Montmajour (May/June 1888), drawing with purple ink, Van Gogh Museum (Vincent van Gogh Foundation)
Left – present-day appearance; Right – photograph from 1928

BROWNISH-BLACK

Fortunately, Van Gogh did not use this purple ink often in his drawings. But there are also black inks that can fade or discolour, usually becoming more brownish. It is not always clear from the pen drawing itself whether the ink was completely black at first, or whether some brownish tinge was present from the start. In some drawings, clear black lines appear alongside brown ones; this suggests that Van Gogh used two different types of ink. In this project, we are trying to determine what kinds of ink Van Gogh used, whether they discoloured, and if so, how severely.

Old reproductions help us in this research, and fortunately, there are very early images of a number of pen drawings. Some of these are even in colour. In 1919 and 1928 Julius Meier-Graefe in Germany assembled portfolios of colour reproductions of Van Gogh drawings. A few decades earlier, 18 reproductions of Van Gogh drawings had been published by Willem van Meurs in Haarlem. They were black-and-white images, but the reproduction method developed by Van Meurs, known as isography, was of such high quality that many did not even notice the difference between the original drawings and the reproductions.

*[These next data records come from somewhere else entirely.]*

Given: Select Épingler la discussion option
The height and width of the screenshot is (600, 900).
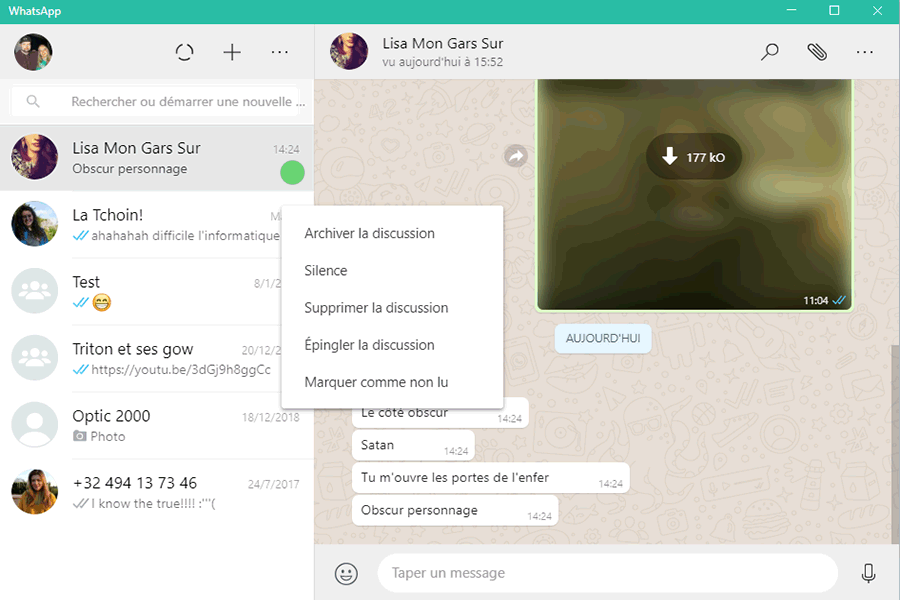Looking at the screenshot, I should (369, 345).
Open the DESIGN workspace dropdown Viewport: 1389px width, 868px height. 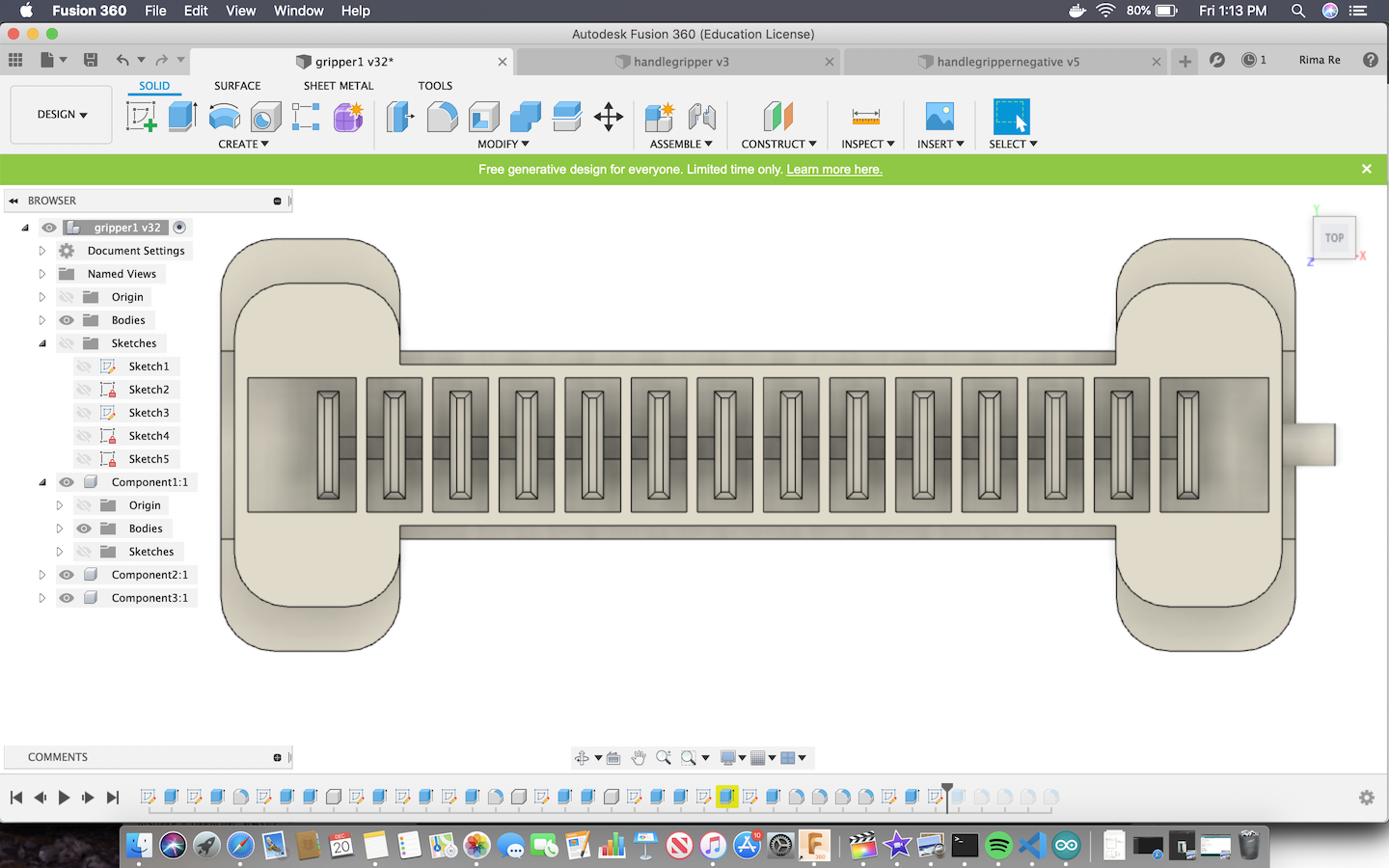62,115
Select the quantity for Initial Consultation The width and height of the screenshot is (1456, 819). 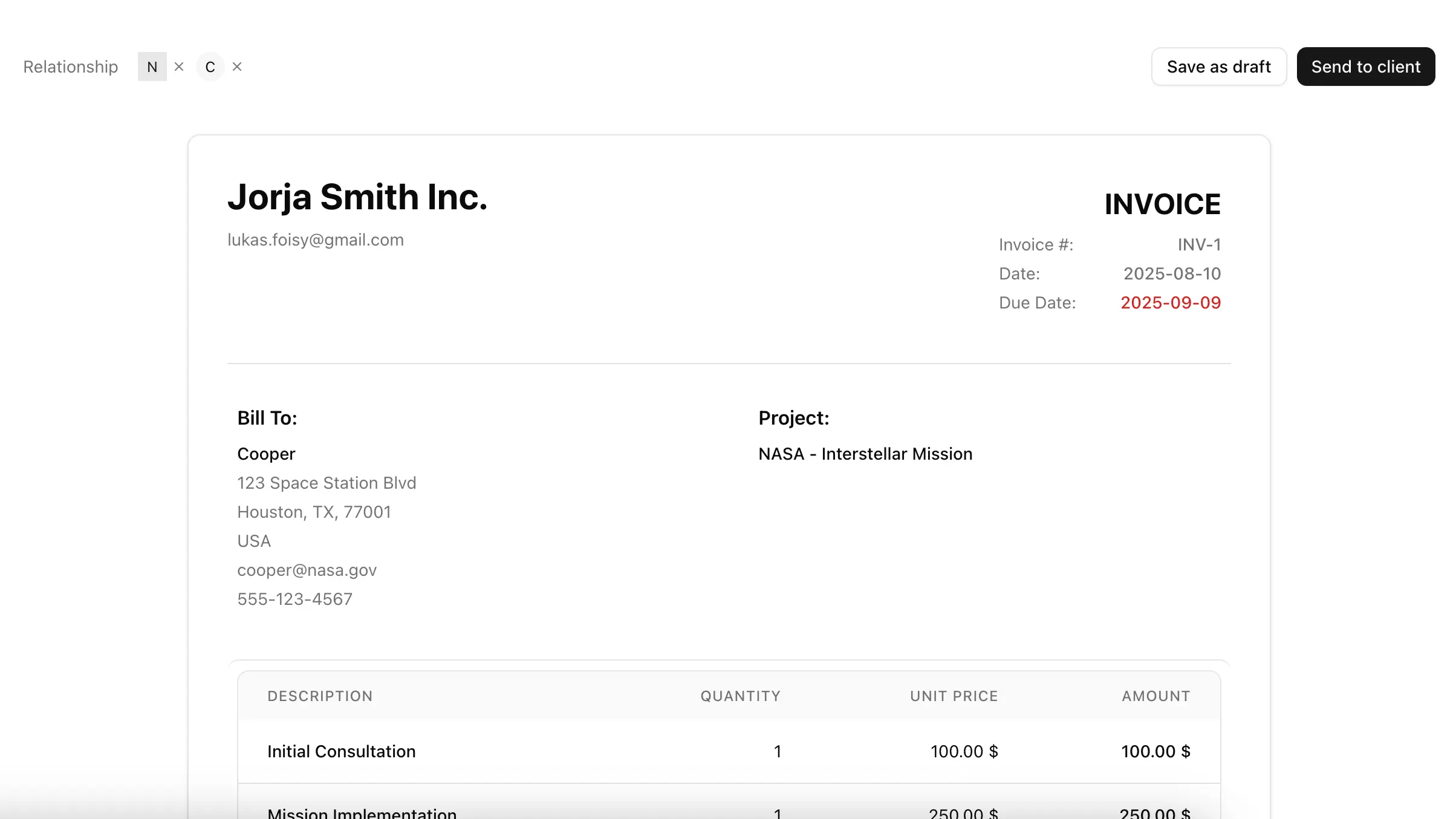pos(778,751)
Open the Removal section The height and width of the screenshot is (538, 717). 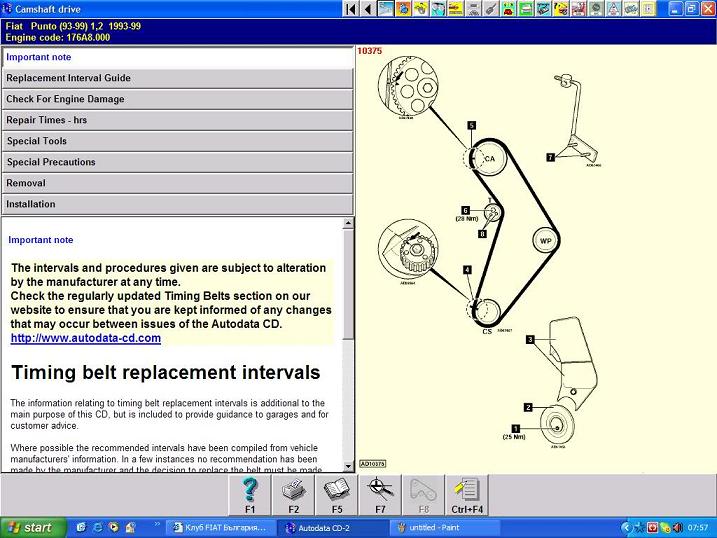pyautogui.click(x=177, y=183)
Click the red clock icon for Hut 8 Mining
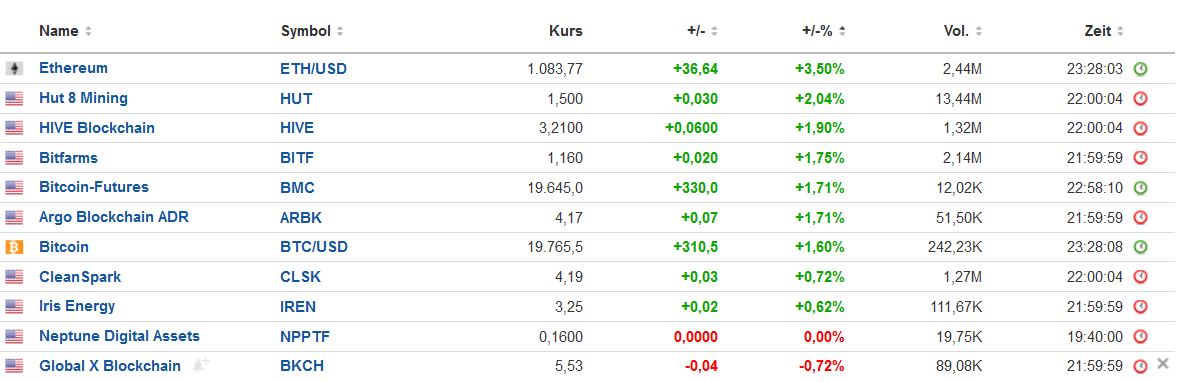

The reproductions below clearly show the loss of contrast in the fine pen drawing Fountain in the garden of the hospital [inrchting] as the ink gradually faded and turned brown. It is not yet entirely clear whether the lines of the drawing were originally a deep shade of black, but the earliest reproduction, at bottom, made by Van Meurs, does show that the light-dark contrasts used to be much stronger. Van Gogh’s original emphasis comes across much more forcefully: the evocative play of shadows in the brilliant sunlight filtering through the branches of the trees.

Kleurenreproductie 1928 Isografie ca. 1900
Fountain in the garden of the hospital (May/June 1889), pen and ink drawing, Van Gogh Museum (Vincent van Gogh Foundation)

Upper left – the present-day situation, primarily faded brown ink.
Upper right
– colour reproduction from 1928, primarily dark brown ink with some black.
Bottom left – black and white reproduction (isography) from c. 1900, in which all the lines look substantially darker.